New York, 18 luglio 2026 – Non è solo calcio. Spagna-Argentina, domani a New York, è una finale inedita che mette in palio il titolo mondiale dentro un caleidoscopio di cultura e storia, con un’affinità spirituale tra le due nazioni sancita da un legame di secoli. Pochi, come lo scrittore e saggista basco Fernando Aramburu – a novembre uscirà il suo nuovo romanzo, ‘Maite’ (Guanda) – sanno scrutare le pieghe emotive di un popolo, tra tensioni e ambizioni.

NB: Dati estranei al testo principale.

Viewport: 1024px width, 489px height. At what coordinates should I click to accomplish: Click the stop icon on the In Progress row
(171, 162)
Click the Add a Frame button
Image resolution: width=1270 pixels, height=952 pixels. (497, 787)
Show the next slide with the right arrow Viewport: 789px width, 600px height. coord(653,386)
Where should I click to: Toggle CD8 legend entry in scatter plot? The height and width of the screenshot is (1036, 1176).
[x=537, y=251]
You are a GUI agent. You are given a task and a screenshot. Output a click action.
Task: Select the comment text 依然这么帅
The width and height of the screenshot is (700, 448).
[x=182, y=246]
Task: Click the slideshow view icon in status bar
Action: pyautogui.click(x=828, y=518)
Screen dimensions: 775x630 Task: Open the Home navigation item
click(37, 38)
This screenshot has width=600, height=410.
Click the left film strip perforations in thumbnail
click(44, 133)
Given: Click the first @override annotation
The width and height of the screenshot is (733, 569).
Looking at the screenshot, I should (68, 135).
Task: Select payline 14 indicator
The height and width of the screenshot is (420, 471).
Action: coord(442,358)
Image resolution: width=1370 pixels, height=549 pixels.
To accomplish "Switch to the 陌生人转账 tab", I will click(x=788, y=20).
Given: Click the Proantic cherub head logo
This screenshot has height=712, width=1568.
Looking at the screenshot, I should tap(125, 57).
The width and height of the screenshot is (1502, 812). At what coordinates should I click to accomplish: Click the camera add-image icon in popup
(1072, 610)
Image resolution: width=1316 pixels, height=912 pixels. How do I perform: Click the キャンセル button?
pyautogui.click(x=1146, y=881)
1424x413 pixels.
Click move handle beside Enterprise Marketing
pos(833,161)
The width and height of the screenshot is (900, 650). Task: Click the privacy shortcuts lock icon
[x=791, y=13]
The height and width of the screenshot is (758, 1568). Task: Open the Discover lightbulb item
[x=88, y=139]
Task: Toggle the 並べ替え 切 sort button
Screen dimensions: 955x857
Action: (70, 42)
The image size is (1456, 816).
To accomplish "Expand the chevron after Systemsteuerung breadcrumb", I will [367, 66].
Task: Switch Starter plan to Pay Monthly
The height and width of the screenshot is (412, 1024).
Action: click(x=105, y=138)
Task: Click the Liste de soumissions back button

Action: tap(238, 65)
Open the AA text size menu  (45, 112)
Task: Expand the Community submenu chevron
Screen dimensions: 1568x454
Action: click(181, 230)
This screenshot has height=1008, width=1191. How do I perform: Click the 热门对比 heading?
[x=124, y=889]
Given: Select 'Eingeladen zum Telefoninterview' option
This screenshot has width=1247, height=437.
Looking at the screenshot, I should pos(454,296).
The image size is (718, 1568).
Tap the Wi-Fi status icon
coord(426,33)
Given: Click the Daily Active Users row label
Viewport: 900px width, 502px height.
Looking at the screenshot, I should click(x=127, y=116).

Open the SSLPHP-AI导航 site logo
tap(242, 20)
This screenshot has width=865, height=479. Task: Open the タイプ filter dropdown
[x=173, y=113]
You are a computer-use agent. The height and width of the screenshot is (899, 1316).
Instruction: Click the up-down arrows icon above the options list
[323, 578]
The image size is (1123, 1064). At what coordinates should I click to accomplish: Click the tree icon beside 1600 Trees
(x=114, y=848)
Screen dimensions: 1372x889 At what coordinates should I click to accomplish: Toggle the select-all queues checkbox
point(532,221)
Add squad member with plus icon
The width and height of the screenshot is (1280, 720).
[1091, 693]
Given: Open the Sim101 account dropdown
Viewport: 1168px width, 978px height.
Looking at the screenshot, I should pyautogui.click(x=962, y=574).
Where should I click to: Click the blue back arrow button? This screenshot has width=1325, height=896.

Nel suo capolavoro ‘Patria’ lei scandaglia in una prospettiva familiare i contrasti e le ferite di decenni legati alla questione basca. Ma la Spagna è unita più che mai su un campo di calcio. E domani può vincere il suo secondo mondiale. Come vive, da basco, l’attesa?
“Affronto questo momento con tale serenità da non considerarlo nemmeno un’attesa. Guarderò la partita senza audio, come è mia abitudine, leggendo un libro e alzando lo sguardo verso lo schermo di tanto in tanto”.
Lei è di San Sebastian e tifa la Real Sociedad. Oyarzabal, giocatore che da undici stagioni gioca per questo club, è davvero l’eroe della Roja? Anche Unai Simon dell’Athletic Bilbao sta trascinando la nazionale, i nuovi idoli non arrivano più da Real e Barcellona.